Frank H. Joyce
Another cosmic hoax Perpetrated upon us by Colonialism
We live under a social contract
a review of
The Racial Contract by Charles W. Mills. Cornell University Press 1993
No, we don’t. We live under a racial contract. Calling it something else, such as a social contract is part of the racial contract’s system of concealing itself.
The late Charles Mills clarified this matter quite definitively in The Racial Contract, a 133-page book published in 1993.
For most of my adult life I have wrestled with the question, is everything about race? I have concluded that it is. The Racial Contract was of immense help to me in figuring that out.
Here’s how Mills puts it in the introduction:
“Ironically, the most important political system of recent global history—the system of domination by which white people have historically and in certain ways continue to rule over nonwhite people—is not seen as a political system at all. It is just taken for granted; it is the background against which other systems, which we are to see as political, are highlighted. This book is an attempt to redirect your vision to make you see what, in a sense, has been there all along.”
Engulfed as we are in raging controversies about the use of the n-word, book banning, statue removals, school curriculum, and environmental racism, it has become easier than ever to grasp the centrality of race to the essence of the United States. But not that easy.
Centuries of distraction and denial are not effortlessly dissolved. They do not disappear of their own accord. Left, liberal, and neo-liberal (whatever that is) thinking still relegates white supremacy and white racial identity to some sort of subordinate status to the real deal: economics. Often expressed more directly as class.
That’s how I saw it for decades. As a side note for discussion another time, the white way of thinking also dismissively treats violence, gender, culture, spirituality, and relations with other life forms as lesser categories for understanding the behavior of homo sapiens. The writing of the late bell hooks is very helpful at understanding these connections.
Here’s one set of assumptions to start thinking differently about race.
White people of all classes participated in race-justified settler colonialism.
Very few white people of any class opposed it.
There were white people of all classes who supported race-based capitalist slavery.
There were white people of all classes who opposed race-based capitalist slavery. This was true of the abolitionist movement in the 1800s and it is true of the anti-racist movement now White people of all classes are racist.

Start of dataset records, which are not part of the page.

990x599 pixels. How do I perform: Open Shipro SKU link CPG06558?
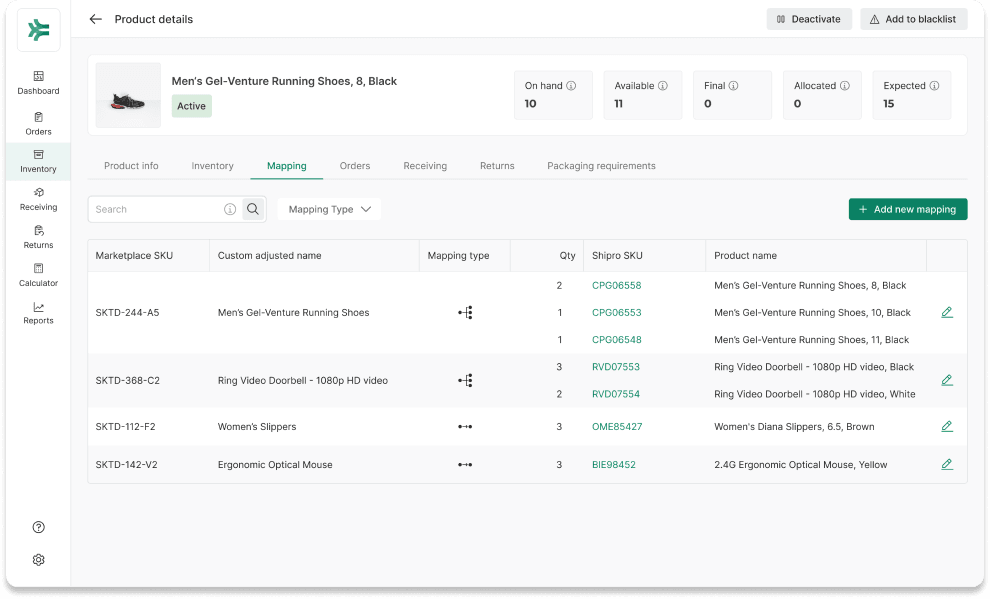616,286
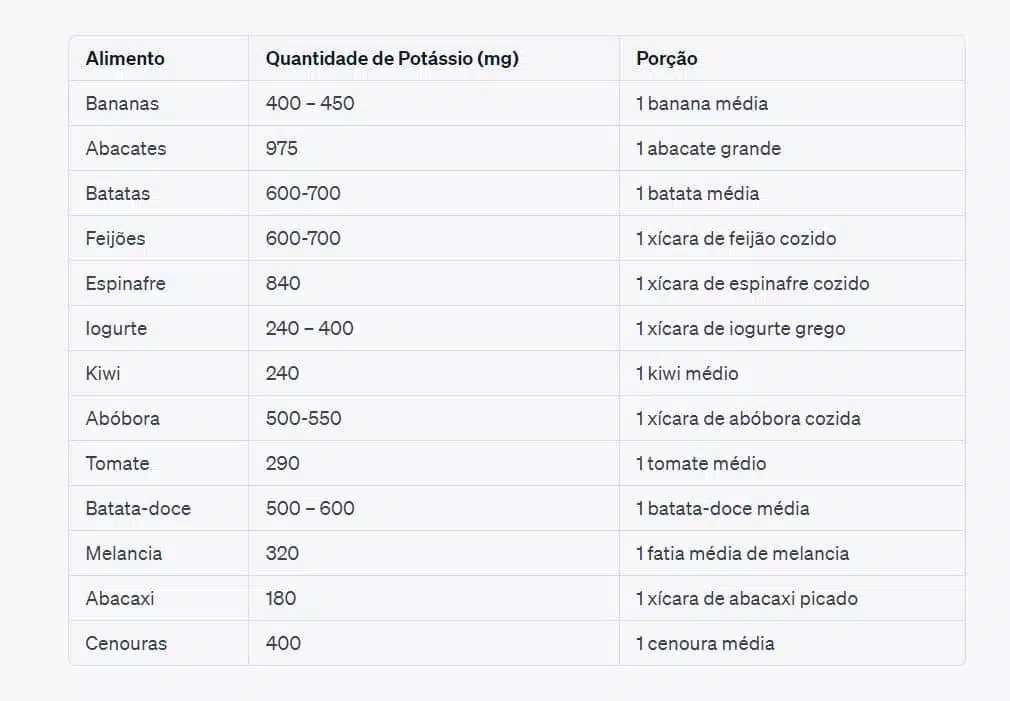Viewport: 1010px width, 701px height.
Task: Click the Quantidade de Potássio (mg) header
Action: (392, 59)
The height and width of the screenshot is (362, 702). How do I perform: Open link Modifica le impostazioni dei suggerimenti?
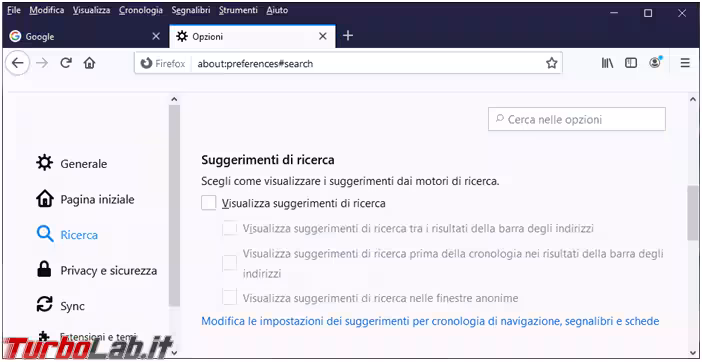[430, 321]
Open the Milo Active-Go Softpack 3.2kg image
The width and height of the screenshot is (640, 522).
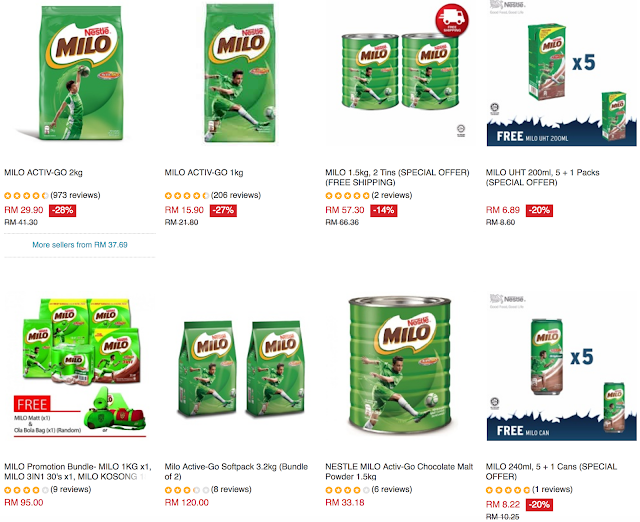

White people of all classes are anti-racist.
Making matters a little more complicated, to paraphrase, U.S. author and anti-racist activist, Ibram X. Kendi, a white person can do an anti-racist thing in the morning and three racist things in the afternoon of the same day.
The white left has always struggled with race not just from an analytic perspective, but from garden variety racist attitudes as well.
Sometimes, as with self-proclaimed socialist Jack London, the racism has been overt. In 2017, the East Bay Express published an expose on London that included this paragraph, “His 1911 novel Adventure includes a white man who ‘rode pick-a-back on a woolly-headed, black-skinned savage.’ Enough said.”
In other cases, the left has been functionally white supremacist in more passive ways, just as with white supremacy writ large. To be clear, there is nothing to suggest any superior anti-racist insight or practice within the annals of anarchism either.
In The Dawn of Everything, David Graeber and David Wengrow demystify the superficially different, but essentially the same ideas of the big-name western thinkers, white supremacist to a man, including Thomas Hobbes, John Locke, John Stuart Mill, David Hume, Jean-Jacques Rousseau, and Immanuel Kant, and Georg Wilhelm Friedrich Hegel.
In The Racial Contract, Charles Mills did what Graeber and Wengrow do, but almost thirty years earlier. The critiques overlap somewhat although Mills’s is through the lens of white supremacy.
Counterintuitive though it might seem at first glance, the possibilities for building a multiracial, multiethnic, multigender, multinational political movement are now greater than they have ever been. Both of these books are essential reading for formulating its intellectual framework.
Frank Joyce is a lifelong Detroit based activist and writer. He has written for the Fifth Estate for over 50 years and once was its News Editor. He is coeditor with Karin Aguilar-San Juan, of The People Make the Peace: Lessons from the Vietnam Anti-War Movement. He is currently writing a book about unlearning white supremacy.